Environmental dredging

Cleaning a contaminated lake with DOP150

Dredging to clean a former uranium mine site

Period
ongoing
Product type
DOP150
Head type
Specific
Job type
Environmental clean ups
Contractor
Sanexen Environmental Services Inc
Area
North America

In the Canadian Northwest Territories, a large-scale sediment clean-up project has started. The project aims to remove contaminated sediment from a lake. Mill Lake and its surroundings were polluted by mining activities in the middle of the last century. The contractor opted for a DOP150 submersible dredge pump, which cleans the lake bottom and pumps the contaminated material into Geotubes.

Uranium mining site

The location of the dredge project is a remote, abandoned mining site, situated on the lands of the First Nation Tłı̨chǫ people. In the late 1950s the area was used to mine uranium.

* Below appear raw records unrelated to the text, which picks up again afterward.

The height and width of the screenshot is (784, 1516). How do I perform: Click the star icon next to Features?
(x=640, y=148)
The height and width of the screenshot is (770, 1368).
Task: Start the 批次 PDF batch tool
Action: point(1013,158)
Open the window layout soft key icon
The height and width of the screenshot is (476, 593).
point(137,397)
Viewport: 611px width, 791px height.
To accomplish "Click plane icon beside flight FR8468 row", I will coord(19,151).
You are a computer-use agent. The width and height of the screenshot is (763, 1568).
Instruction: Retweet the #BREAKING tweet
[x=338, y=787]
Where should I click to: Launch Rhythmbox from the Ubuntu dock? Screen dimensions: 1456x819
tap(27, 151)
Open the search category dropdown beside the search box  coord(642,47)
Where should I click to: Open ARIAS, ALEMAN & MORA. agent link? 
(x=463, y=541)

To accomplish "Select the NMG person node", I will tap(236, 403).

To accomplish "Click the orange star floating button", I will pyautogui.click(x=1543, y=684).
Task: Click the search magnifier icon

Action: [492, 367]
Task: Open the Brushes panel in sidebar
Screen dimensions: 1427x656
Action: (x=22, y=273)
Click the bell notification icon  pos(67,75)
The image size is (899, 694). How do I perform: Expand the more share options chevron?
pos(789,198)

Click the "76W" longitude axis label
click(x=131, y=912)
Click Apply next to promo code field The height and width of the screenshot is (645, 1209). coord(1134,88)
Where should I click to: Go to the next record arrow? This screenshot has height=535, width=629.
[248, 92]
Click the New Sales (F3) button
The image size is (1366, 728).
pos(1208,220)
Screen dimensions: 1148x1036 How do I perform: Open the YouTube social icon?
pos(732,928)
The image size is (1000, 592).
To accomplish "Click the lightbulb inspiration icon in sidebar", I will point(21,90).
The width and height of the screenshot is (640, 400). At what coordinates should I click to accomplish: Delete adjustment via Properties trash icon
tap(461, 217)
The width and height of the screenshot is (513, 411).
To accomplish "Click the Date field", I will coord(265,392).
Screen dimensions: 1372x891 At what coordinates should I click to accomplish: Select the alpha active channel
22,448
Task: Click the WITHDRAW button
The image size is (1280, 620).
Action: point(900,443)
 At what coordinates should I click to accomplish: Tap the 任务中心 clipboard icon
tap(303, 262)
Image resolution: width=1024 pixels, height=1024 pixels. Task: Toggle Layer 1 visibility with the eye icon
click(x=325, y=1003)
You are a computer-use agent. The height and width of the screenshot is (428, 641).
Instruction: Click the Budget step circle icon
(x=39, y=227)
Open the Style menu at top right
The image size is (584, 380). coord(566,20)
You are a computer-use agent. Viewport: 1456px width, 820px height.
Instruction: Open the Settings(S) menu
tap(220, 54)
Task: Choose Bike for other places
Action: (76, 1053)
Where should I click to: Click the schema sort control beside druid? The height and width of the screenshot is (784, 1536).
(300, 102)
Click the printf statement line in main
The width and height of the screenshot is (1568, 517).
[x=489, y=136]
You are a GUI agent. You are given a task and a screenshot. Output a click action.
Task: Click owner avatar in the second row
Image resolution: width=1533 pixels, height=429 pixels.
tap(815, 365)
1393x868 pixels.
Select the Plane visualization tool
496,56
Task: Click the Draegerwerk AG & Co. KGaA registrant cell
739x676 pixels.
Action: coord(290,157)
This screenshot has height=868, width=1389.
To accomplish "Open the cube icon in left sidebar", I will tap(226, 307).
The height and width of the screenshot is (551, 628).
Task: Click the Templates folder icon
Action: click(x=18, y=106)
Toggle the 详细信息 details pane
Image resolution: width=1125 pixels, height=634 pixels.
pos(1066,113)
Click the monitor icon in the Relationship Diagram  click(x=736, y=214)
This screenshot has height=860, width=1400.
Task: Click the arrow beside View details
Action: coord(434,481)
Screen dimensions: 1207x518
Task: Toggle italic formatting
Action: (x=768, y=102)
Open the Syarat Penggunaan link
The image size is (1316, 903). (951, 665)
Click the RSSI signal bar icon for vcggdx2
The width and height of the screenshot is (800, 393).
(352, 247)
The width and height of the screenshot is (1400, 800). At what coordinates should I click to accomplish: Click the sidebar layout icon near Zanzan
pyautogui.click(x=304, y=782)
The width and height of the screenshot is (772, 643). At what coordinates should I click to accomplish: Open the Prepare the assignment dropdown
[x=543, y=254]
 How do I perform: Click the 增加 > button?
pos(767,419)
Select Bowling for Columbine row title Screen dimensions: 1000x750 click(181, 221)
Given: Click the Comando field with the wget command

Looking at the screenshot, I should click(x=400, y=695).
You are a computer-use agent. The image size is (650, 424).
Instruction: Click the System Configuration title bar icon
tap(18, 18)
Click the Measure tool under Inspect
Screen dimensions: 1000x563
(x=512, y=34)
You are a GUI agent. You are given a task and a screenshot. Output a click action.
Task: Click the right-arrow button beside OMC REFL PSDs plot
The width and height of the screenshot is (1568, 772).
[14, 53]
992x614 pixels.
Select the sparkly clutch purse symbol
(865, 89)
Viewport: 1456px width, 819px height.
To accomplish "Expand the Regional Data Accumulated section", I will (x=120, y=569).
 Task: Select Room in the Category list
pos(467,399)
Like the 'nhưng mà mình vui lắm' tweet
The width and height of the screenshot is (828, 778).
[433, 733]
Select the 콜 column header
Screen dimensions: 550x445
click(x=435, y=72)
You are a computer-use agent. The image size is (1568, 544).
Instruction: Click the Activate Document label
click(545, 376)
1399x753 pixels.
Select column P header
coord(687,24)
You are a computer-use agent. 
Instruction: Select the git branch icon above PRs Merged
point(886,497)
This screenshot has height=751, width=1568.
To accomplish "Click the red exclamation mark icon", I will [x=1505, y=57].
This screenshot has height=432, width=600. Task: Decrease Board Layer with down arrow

The mining activities were short-lived, but the contamination remains. The Canadian Government has started a large clean-up operation; the Kwetı̨ı̨ɂaà (Rayrock) Mine Remediation Project. Part of this project is to remove the sediments of the lake and store them responsibly. The project started in early 2023 with the construction of a winter road to the Rayrock sites, followed by site organisation and commissioning, and gradually moving on to the remediation works.

Dredge pump set-up

The contractor has an excavator with DOP pump on site, located on a pontoon. The DOP150 is a hydraulically driven submersible dredge pump, fitted with a flat bottom head. The DOP slurry pump is powered by a separate hydraulic power pack, located on the pontoon behind the excavator. The excavator, a John Deere 300G, lowers the DOP pump to the correct dredging depth and moves the sub pump onboard when required.

Natural area

The main challenge of the dredging operations is not the sediment removal itself – dredging at a maximum of 5 metres is no real challenge for a DOP dredge pump. The removal of contaminated sediment is well-monitored for both layer depth and resuspension. The real challenge is the debris at the bottom of the lake; branches of all sizes have accumulated at the bottom over the years. When the suction head passes, the branches get stuck in its suction openings. This slows down the cleaning operation. Yet, as the mesh size of the drag head grid is smaller than the ball passage of the dredge pump, the vast majority of the debris can be removed from the grid.

DOP pumps fills Geotubes

The DOP dredge pump is connected to an approximately 350-meter length discharge pipeline. This discharge line leads to a dedicated storage area, the so-called Confined Disposal Facility. Here, dozens of Geotubes are filled with the contaminated sediments and the process water is captured and treated before being returned to the environment. When the lake has been cleaned, the Geotubes will be covered and capped, ensuring the contamination is effectively contained. The Mill Lake basin will be reclaimed using strategies jointly developed with the Tłı̨chǫ Government, with the overall objective of returning the area (as much as possible) to pre-development conditions to allow future Tłı̨chǫ generations to carry out traditional activities in this area of outstanding natural beauty.